WORK INSTRUCTIONS
Of all the lines below, output only those starting at the one with "2015 (406, 694)" and ending at the one with "Yorkshire Pudding (421, 1507)", both ends included, exactly as written.

TASK INPUT
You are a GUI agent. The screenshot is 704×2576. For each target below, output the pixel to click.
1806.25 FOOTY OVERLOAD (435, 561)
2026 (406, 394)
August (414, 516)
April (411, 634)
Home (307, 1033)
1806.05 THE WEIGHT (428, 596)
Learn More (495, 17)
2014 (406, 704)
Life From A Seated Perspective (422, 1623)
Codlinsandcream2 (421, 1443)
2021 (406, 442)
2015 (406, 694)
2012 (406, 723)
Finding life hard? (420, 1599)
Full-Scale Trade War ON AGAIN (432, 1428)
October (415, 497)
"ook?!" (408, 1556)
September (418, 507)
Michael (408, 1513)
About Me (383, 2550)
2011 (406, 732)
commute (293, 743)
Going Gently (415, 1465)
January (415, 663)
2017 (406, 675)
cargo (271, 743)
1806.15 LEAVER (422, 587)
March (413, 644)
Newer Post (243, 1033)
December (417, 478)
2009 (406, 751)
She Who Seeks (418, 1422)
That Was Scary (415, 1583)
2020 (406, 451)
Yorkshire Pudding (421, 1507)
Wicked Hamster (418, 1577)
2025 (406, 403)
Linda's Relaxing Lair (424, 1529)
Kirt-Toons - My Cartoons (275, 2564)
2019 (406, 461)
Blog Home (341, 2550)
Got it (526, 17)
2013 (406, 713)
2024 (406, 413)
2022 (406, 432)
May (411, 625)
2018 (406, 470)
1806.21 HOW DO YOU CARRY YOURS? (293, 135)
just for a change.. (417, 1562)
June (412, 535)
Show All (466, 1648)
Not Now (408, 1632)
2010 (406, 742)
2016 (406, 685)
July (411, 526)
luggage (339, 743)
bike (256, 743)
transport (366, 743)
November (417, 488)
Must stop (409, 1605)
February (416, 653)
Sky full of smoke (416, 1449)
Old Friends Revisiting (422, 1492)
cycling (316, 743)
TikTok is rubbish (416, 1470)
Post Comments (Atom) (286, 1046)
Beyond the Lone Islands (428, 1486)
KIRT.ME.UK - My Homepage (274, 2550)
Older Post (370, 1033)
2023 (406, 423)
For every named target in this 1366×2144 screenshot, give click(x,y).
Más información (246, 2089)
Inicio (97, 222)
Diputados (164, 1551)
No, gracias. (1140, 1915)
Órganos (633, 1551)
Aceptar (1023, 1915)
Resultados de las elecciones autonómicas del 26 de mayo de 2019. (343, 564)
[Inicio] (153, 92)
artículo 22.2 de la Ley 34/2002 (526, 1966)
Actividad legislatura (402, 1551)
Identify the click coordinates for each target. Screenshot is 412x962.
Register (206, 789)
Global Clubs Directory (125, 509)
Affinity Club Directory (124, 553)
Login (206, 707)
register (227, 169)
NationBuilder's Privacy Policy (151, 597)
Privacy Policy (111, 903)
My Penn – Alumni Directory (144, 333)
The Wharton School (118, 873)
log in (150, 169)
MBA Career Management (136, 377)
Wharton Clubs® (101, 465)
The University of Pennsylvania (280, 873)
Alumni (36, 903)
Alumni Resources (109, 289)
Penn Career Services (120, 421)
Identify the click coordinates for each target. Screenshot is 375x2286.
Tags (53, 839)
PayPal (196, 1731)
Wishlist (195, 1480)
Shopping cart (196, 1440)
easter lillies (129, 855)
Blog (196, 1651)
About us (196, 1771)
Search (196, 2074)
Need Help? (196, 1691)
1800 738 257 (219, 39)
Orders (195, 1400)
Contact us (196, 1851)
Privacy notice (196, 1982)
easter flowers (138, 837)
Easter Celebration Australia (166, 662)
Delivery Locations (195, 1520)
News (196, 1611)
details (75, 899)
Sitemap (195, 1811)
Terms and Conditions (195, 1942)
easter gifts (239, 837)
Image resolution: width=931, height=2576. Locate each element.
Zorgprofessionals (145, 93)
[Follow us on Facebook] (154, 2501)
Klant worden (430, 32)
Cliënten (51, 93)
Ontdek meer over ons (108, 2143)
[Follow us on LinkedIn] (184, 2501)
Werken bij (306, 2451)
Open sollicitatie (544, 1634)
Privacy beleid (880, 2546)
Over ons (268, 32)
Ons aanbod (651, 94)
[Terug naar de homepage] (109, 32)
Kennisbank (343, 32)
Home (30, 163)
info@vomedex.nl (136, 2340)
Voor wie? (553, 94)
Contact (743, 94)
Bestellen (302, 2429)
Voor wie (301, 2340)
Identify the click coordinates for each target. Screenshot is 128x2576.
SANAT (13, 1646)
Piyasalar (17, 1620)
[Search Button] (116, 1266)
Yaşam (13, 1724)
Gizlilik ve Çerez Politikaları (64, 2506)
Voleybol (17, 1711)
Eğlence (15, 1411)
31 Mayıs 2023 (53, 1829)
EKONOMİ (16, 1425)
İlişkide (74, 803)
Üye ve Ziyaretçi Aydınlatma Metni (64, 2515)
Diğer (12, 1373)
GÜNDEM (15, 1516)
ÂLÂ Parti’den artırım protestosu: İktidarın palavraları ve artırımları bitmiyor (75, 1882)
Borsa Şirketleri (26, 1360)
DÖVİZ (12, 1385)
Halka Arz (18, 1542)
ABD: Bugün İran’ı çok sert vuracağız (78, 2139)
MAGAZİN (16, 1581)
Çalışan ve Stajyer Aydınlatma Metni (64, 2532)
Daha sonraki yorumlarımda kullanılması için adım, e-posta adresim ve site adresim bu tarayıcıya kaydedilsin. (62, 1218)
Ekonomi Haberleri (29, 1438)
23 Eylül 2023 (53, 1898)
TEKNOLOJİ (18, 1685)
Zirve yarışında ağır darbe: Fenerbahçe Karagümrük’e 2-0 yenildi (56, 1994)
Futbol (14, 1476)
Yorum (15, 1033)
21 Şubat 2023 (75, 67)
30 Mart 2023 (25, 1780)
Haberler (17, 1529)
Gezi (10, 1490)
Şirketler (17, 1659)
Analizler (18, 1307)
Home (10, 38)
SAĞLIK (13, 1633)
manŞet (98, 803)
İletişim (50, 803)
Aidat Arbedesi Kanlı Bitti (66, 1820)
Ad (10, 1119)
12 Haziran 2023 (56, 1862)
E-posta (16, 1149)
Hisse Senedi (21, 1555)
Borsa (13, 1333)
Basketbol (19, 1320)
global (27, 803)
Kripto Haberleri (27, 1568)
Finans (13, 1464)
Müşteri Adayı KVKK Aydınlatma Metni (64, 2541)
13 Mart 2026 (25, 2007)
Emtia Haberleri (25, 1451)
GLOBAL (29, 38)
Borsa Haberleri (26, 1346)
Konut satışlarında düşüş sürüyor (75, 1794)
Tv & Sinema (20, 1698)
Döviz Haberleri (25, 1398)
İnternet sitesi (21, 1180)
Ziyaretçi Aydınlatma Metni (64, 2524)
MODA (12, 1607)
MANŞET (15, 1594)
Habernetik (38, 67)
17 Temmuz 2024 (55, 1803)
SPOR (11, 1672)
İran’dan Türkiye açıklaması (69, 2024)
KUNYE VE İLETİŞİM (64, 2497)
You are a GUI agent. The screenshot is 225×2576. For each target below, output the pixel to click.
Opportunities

RESPONSE TO THIS TASK
2015 (406, 694)
2012 (406, 723)
Finding life hard? (420, 1599)
Full-Scale Trade War ON AGAIN (432, 1428)
October (415, 497)
"ook?!" (408, 1556)
September (418, 507)
Michael (408, 1513)
About Me (383, 2550)
2011 (406, 732)
commute (293, 743)
Going Gently (415, 1465)
January (415, 663)
2017 (406, 675)
cargo (271, 743)
1806.15 LEAVER (422, 587)
March (413, 644)
Newer Post (243, 1033)
December (417, 478)
2009 (406, 751)
She Who Seeks (418, 1422)
That Was Scary (415, 1583)
2020 (406, 451)
Yorkshire Pudding (421, 1507)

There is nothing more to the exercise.